<strong>ANOTHER GEM:</strong> Virtuoso Mike Leigh’s <em>Another Year</em> follows the lives of a happy older couple and their less-cheery family and friends over the course of a year.

It should be indisputable by now that Mike Leigh is not only Britain’s greatest director (and one who hasn’t taken the bait to “go Hollywood”), but also one of the finest film artists ever. His vast and consistently fine filmography continues to grow and expand, with his uniquely personal touch, in a medium often lacking steady artistic voices. This year’s Leigh model, Another Year, is a poem about mortality and the fragility of family and friends—another dazzling but typically understated jewel in his oeuvre, following up especially strong recent films Vera Drake and Happy-Go-Lucky.

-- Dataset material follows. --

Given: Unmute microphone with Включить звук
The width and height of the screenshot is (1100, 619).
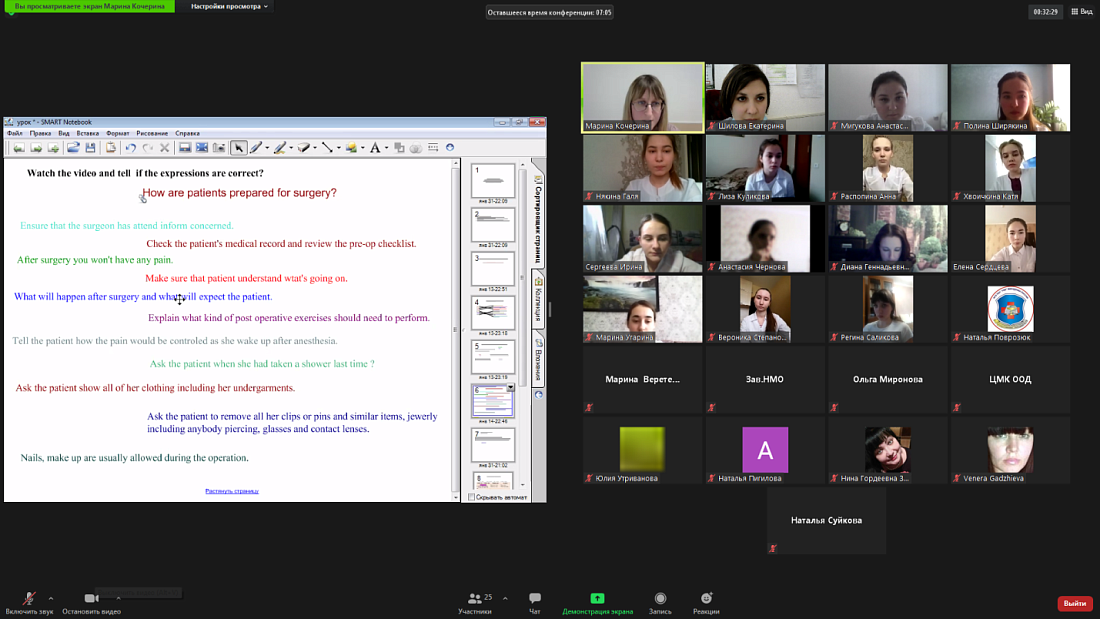Looking at the screenshot, I should [29, 599].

Leigh is a master filmmaker, pure and simple, whose work has largely dealt with ordinary folks in extraordinary ways. This time around, we follow a year in the lives of a solid, anchoring older couple (Jim Broadbent and Ruth Sheen), whose solidity contrasts the sad emotional rudderlessness of the wife’s coworker Mary (the astonishingly good Lesley Manville), and a glum zombie-brother widower (David Bradley), who spices up the narrative in the final, left-hook segment of the tale.

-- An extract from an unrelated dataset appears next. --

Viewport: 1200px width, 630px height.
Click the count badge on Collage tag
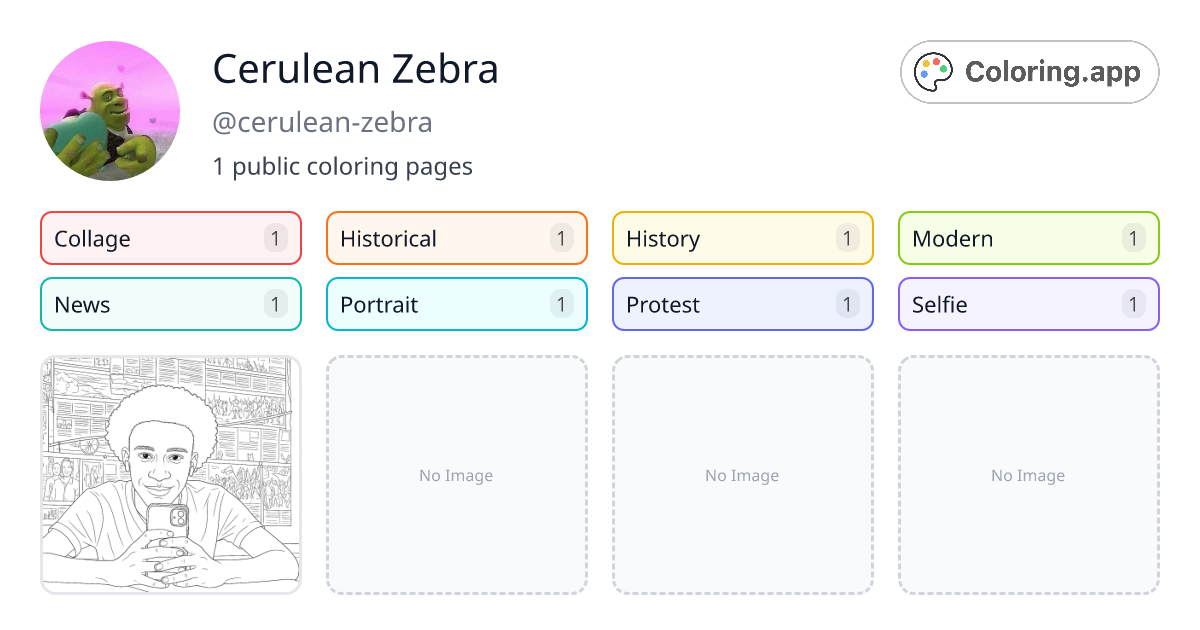click(276, 238)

Leigh’s is not the “kitchen sink” approach to naturalistic cinema, though, and his deceptively loose-feeling style, bolstered by deeper structure than immediately imagined, is fully realized here. He works hard to make the end result look easy. Seemingly improvisational at times—the better to draw us into his characters’ lives—his films, and this one in particular, are boldly and imaginatively paced and structured, broken, Ozu-style, into four seasons, four chapters, leading up to a calmly staggering finale. He benefits from the characteristically sensitive work of regular allies of sight and sound, cinematographer Dick Pope and composer Gary Yershon, who supplies chamber music snippets for Leigh’s folksy/arty chamber dramas. Why not?

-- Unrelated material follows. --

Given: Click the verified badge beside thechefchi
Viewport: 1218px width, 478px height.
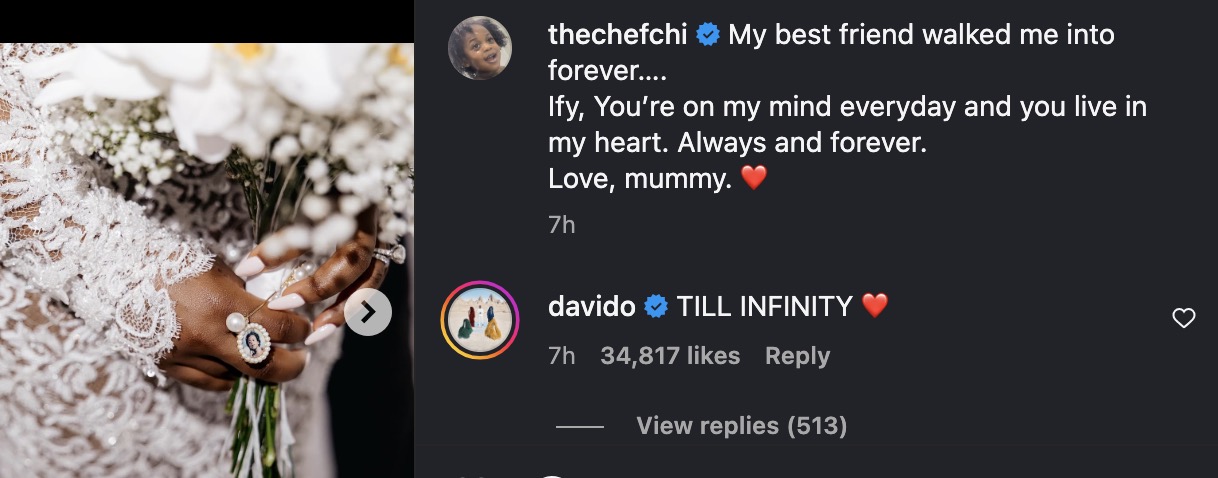Looking at the screenshot, I should click(708, 35).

On a local note, the amazing Manville—deliverer of one of the most heartbreaking performances in the past year—will show up at the Santa Barbara International Film Festival (SBIFF) next Friday to be honored with a Virtuosos Award at the Lobero Theatre. Virtuoso, indeed. Now if only Leigh would return to SBIFF, as well. He was in town with High Hopes in 1988, and has produced a lemon-free filmography ever since.